Music critics gave "London Bridge" generally mixed reviews, with some of them criticizing the song's sexually suggestive lyrics and comparing the song to Gwen Stefani's single "Hollaback Girl" (2005). "London Bridge" was a commercial success and reached the top ten in 13 countries. In the United States, it peaked at number one on the Billboard Hot 100 chart and was certified platinum by the Recording Industry Association of America (RIAA), selling over two million digital copies and becoming the singer's second best-selling song in the country. An accompanying music video for the single was directed by Marc Webb and features Fergie playing around with men in London. The song was featured in the 2014 film Neighbors and appears on the film's soundtrack.

Writing and production
Stacy Ferguson, Sean Garrett and Mike Hartnett wrote "London Bridge" together with Polow da Don, who produced the song. The song contains a compositional sample of "Down to the Nightclub" by Tower of Power. It was recorded at the Chalice Recording Studios in Los Angeles, California and at the Hit Factory Criteria in Miami, Florida.

Polow da Don provided background vocals with Jay Anderson, who also provided additional vocals to the song. Hartnett played the bass and guitar, while Danja played the drums and percussion. The keys for the song were provided by Elvis Williams, while engineering was handled by Demacio "Demo" Castellon and Jason Schweitzer.
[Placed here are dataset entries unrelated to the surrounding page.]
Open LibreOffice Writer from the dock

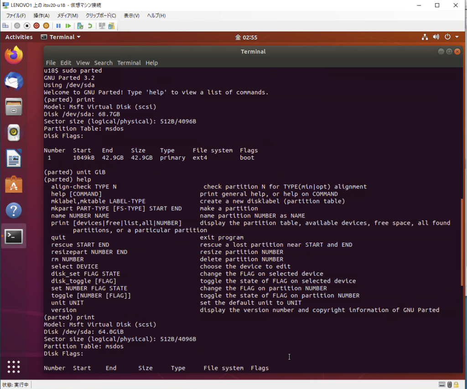(x=14, y=159)
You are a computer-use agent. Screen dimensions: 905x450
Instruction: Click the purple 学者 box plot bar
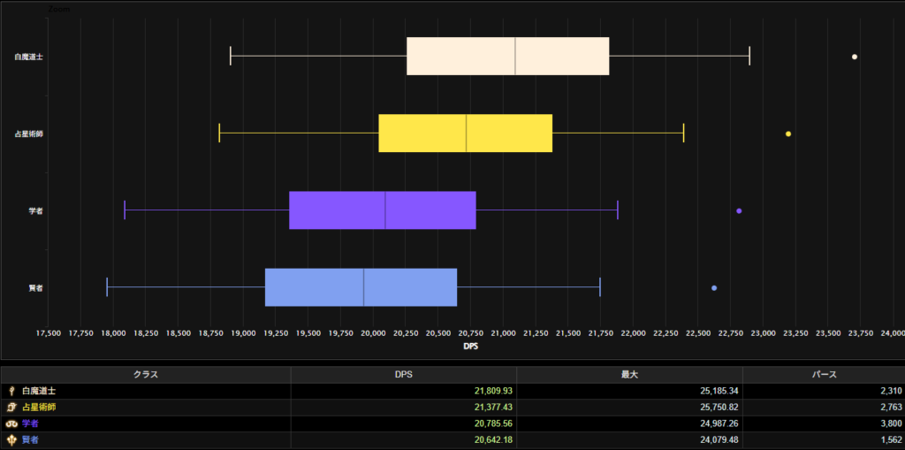point(383,210)
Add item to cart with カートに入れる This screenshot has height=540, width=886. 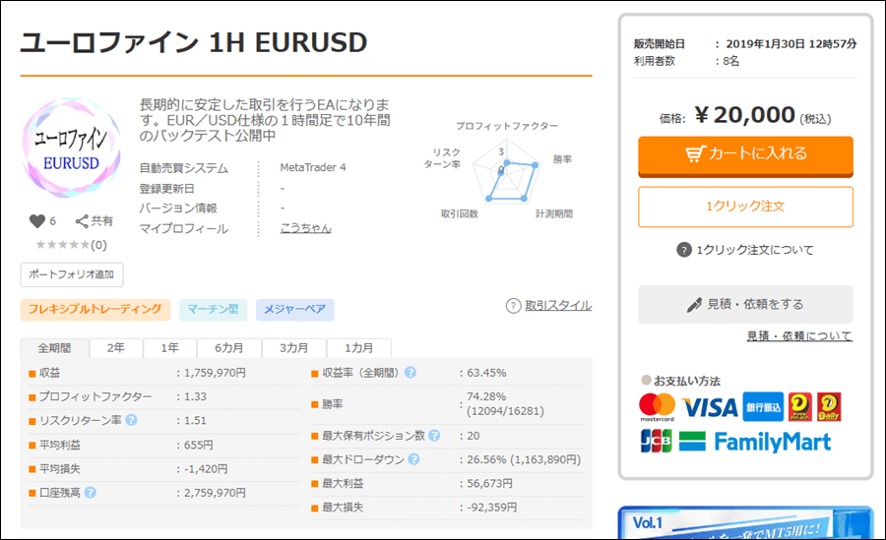pos(745,153)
Phil Tan worked with Josh Houghkirk on mixing the song at the Soapbox Studios in Atlanta, Georgia.

Music and lyrics
"London Bridge" is a hip hop and dance song lasting for four minutes and one second, and incorporates the use of horns. According to the sheet music published by Windswept Holdings, LLC at Musicnotes.com, it was composed in the key of F minor. The song is set in common time to a moderate hip hop groove of 90 beats per minute. Fergie's vocal range spans from the low note of E4 to the high note of F5. Fergie described the song as being "kind of like a punch in the face to let people know I'm coming out... I've been getting way too into myself nowadays and I just wanna have fun with as many men as I can possible." She also said the song was "poking fun at certain things. I'm really not going to spray the paparazzi with mace—I don't know if you know that about me."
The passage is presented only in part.